One slide I found was this. It was taken at Christmas 1955, the good looking dude in the cowboy suit you know, the short Indian is my brother who has looked after the slides and the blue Indian is my sister, who had only 18 months to live.
I have a few photos of my sister, most of them from after she fell ill with a brain tumor, if I had only an old projector with a light bulb I would probably not have bothered even opening the slide boxes, looking at pictures as an end in themselves is not what I do, but being able to share them, connect them back into my life, that's different, and so I use the scanner and take the time and make the effort because the emotional and psychic satisfaction is enormous.
Those are ideas I could not have even contemplated without this technology.
Here's another one that we found. I have plenty of photos of my mother who had a pretty hard life in many ways, and not just because she had me for a son and lost a daughter. All of that was ahead of her when this photo was taken.
Most family pics are those daft smiley ones, this is the only one I've ever seen that really gets to the woman, the human being to whom all that stuff happened.
If I hadn't been thinking about scanning and sharing the photos with the rest of the family, that too might have rotted quietly away and never been seen again. I wish I knew what she was thinking and feeling, but knowing what I do about her life, I can tell you that this one is authentic in some way.
But scanners let you do other stuff as well. One of my favourite places is BagNewsNotes where the photos that make it into the media get a meta-analysis and a meta-meta-analysis. Not only what is going on in the photos and how they reinforce or undermine various messages, but also why, of all the alternatives, did the editor choose this or that pic to illustrate the story?
Its great mental exercise and frequently fun and usually subversive. In fact always subversive because once you start analysing the photo, you destroy its power.
Here's one photo you wont see on the web, at least I couldn't find it, yet here it was, gracing the front page of Saturday's Sydney Morning Herald, thanks to the trusty digital camera, lifting and publishing it was a trivial exercise and so I can talk about it in ways that would not be possible otherwise.
The headline refers to recent, pretty overtly racist comments from the PM that fit into a series of statements making it pretty clear that to be an Australian, you need to become white, male and Christian.
One MP dug herself a neat little hole a couple of weeks ago by declaring that the RU486 pill was essentially a way for "Australians" to commit suicide because their abortion rate would turn the country Muslim in short order.
So you can see where the ruling party is coming from, but just look at the photo. This is to commemorate 10 years of Howard's Prime Ministership and the photographer has gone straight to the fascist/ romantic lexicon for an image.

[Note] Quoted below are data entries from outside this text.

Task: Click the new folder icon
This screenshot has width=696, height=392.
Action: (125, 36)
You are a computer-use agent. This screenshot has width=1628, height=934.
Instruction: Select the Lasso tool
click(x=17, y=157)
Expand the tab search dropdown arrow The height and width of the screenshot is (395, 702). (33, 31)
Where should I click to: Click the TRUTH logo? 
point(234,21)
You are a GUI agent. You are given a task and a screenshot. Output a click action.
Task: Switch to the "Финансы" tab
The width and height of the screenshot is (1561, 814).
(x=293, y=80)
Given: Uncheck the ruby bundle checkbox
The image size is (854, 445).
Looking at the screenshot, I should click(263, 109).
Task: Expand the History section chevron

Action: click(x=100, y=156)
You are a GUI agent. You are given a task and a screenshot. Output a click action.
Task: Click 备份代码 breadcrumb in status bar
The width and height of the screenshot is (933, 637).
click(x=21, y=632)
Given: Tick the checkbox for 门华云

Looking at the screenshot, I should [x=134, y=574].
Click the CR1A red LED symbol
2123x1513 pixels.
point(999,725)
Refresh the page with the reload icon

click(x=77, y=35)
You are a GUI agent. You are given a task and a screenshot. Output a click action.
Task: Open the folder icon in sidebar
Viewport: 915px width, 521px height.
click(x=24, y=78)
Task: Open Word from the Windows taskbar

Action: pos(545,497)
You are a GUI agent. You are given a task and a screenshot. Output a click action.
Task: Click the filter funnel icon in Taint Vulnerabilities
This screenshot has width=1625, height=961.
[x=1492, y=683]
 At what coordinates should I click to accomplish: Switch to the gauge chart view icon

The dark, brooding landscape of 1930's romanticism with the leader as solitary hero, grand, thoughtful, far seeing. And this is Australia, in the midst of a drought that sees our dams relentlessly stuck at 42% full and falling if anything, so the iconic image associates the leader with water; the rainmaker.
Then to top it off is the rainbow over his head, the Christian sign of God's protection, he rules not by engaging with the community that votes for him, but by divine protection and will. This is a democracy?
Oh, and one more thing. The current Australian Government is anti Kyoto, dislikes multiculturalism and treats Aboriginals with patronising contempt. The predominant environmental organisation in the world is greenpeace, the Rainbow Warrior is their vessel, the Multiculturalism is often known as the Rainbow Coalition and a major character in the Aboriginal Dreamtime is Goorialla, the Rainbow Serpent, in a single stroke Howard has appropriated their signs. Here's the scan.
Presumably the PM OK'd the image as his representative to us groundlings and Mao, Kim, Adolf, Iosif Dzhugashvili, would all have got off on this. But what on earth prompted the Sydney Morning Herald to publish it? That's what I want to know.